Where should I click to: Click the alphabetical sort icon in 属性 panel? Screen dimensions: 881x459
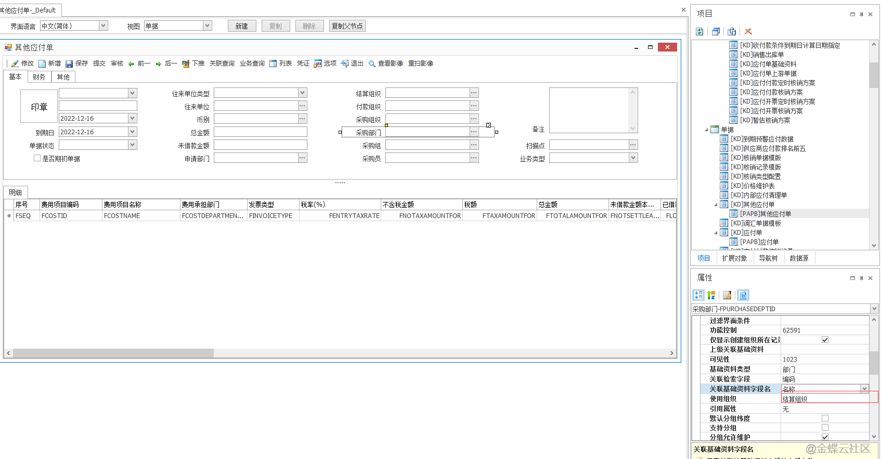711,295
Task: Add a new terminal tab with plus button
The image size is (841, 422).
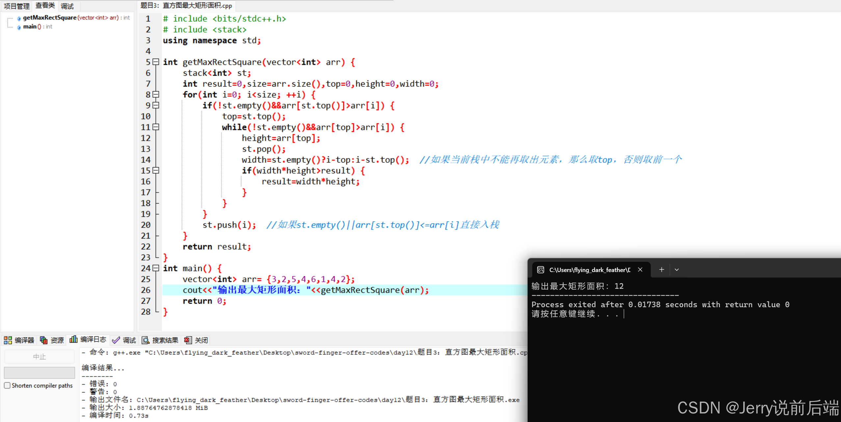Action: [662, 270]
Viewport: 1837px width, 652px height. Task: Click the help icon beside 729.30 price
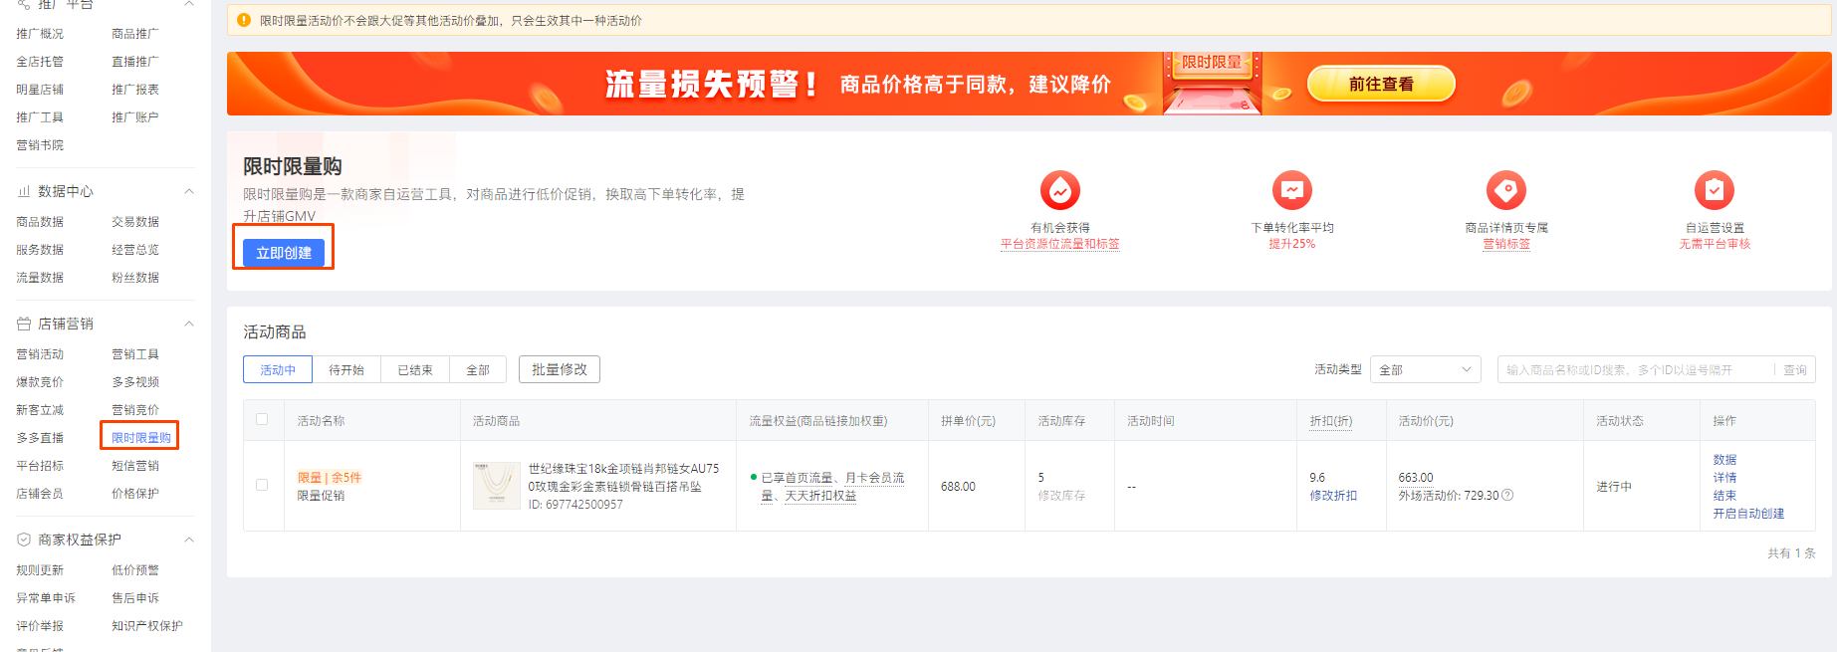1507,496
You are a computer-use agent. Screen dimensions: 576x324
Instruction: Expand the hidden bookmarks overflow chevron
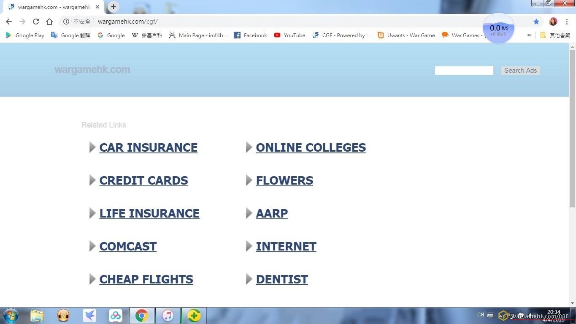tap(529, 35)

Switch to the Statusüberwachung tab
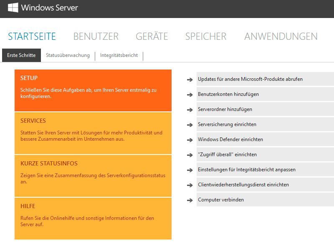click(67, 55)
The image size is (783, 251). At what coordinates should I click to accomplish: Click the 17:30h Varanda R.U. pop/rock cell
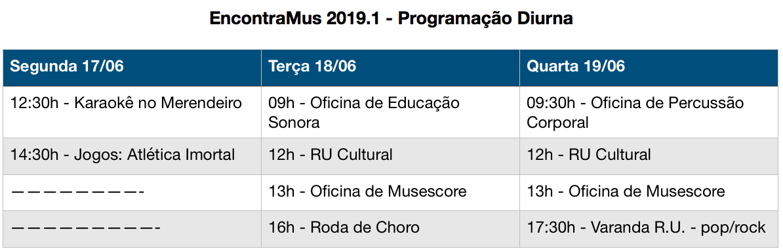(x=649, y=229)
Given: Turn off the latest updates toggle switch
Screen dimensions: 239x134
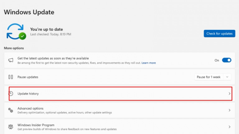Looking at the screenshot, I should pos(227,60).
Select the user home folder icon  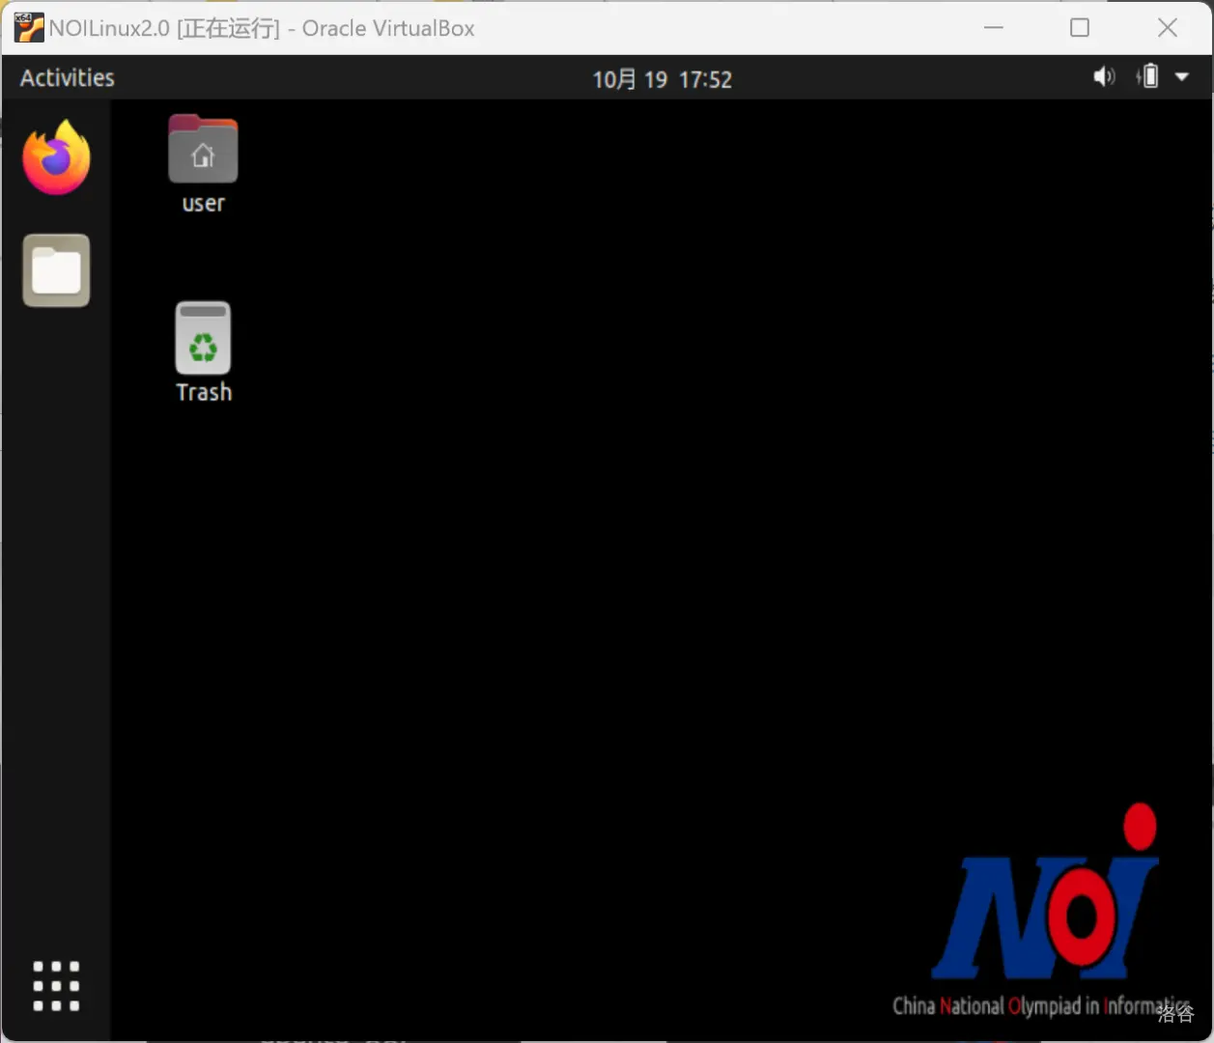pos(203,150)
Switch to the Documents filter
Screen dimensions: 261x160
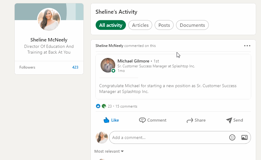(192, 25)
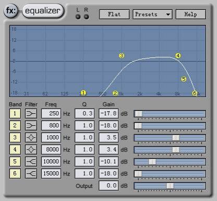Click the band 1 Q value field
Screen dimensions: 217x201
tap(85, 114)
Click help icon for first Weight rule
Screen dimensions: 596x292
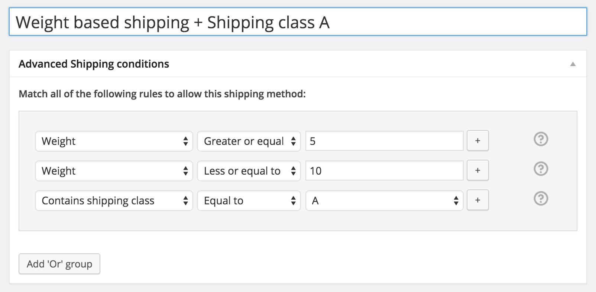tap(541, 139)
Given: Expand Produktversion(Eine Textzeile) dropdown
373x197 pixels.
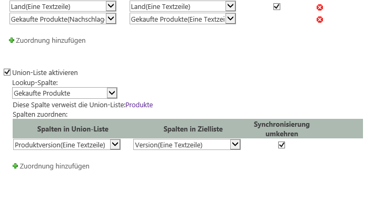Looking at the screenshot, I should click(x=115, y=145).
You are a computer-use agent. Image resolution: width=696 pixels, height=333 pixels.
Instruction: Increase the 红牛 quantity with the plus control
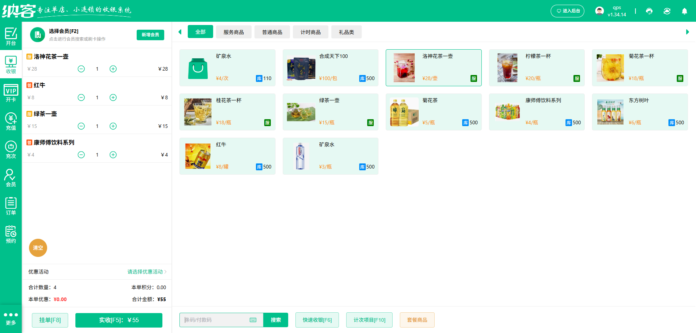coord(113,97)
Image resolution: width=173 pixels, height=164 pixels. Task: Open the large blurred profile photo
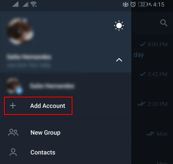[x=20, y=31]
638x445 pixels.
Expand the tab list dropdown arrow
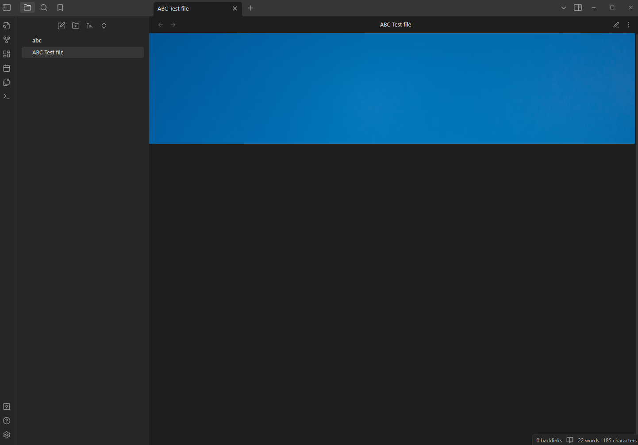click(x=563, y=8)
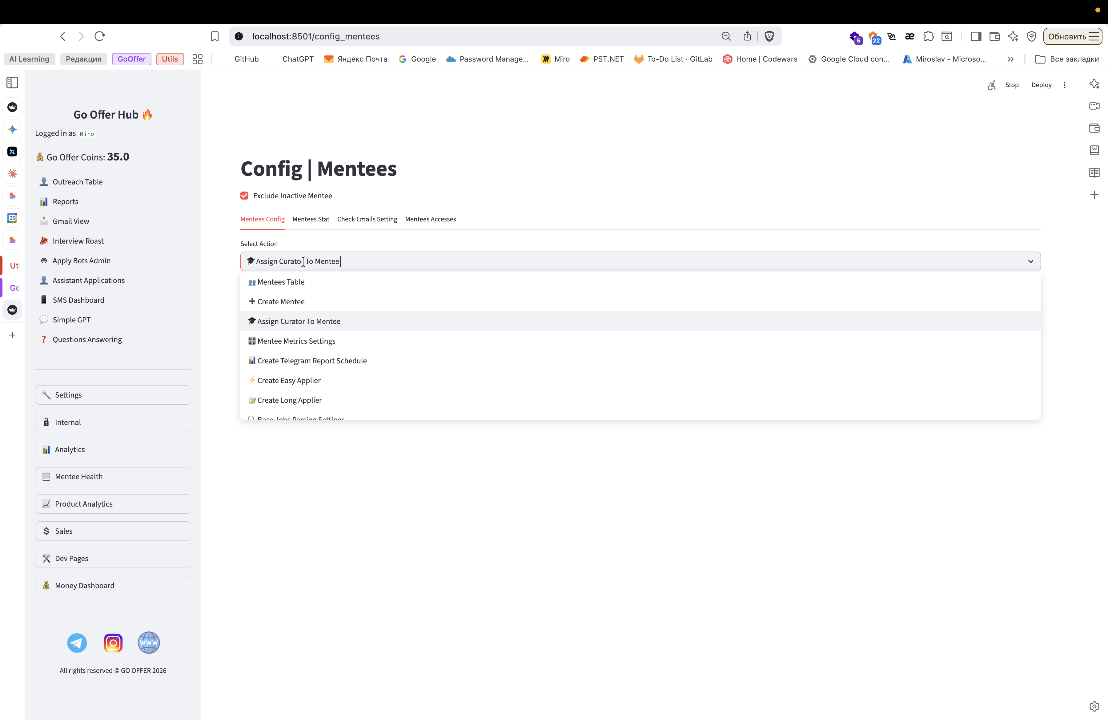Open Streamlit three-dot main menu
The width and height of the screenshot is (1108, 720).
(1064, 85)
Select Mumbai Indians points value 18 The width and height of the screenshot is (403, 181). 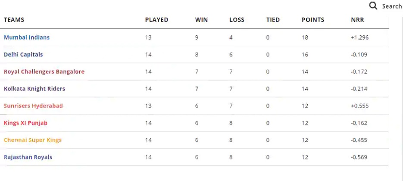pos(305,37)
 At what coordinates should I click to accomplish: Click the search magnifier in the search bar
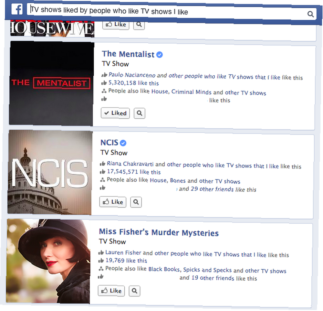click(310, 14)
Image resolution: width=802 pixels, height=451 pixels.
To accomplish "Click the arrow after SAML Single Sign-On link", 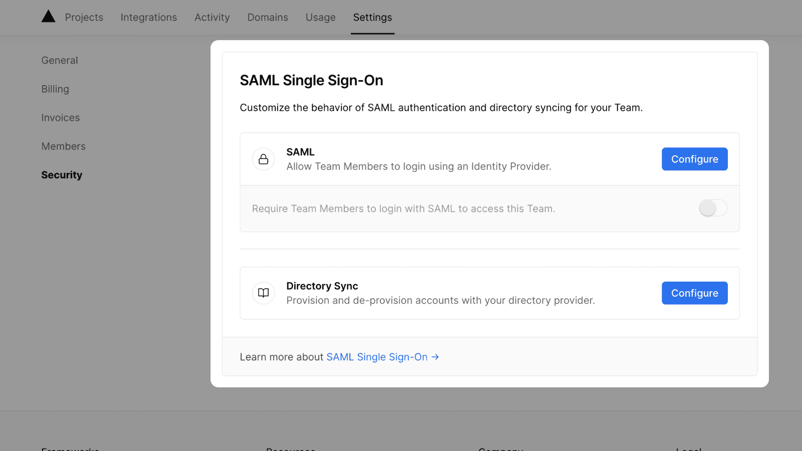I will [x=435, y=357].
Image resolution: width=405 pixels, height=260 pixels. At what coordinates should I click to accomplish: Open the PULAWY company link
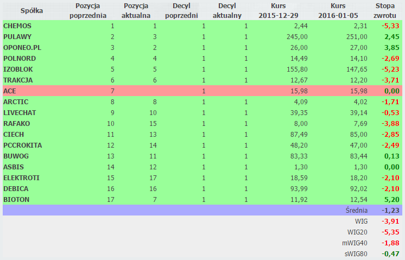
#####
» What is being asked: Show each line in the rows above that contains the word "Given".

» Result:
Given: Turn off the latest updates toggle switch
Given: Expand Produktversion(Eine Textzeile) dropdown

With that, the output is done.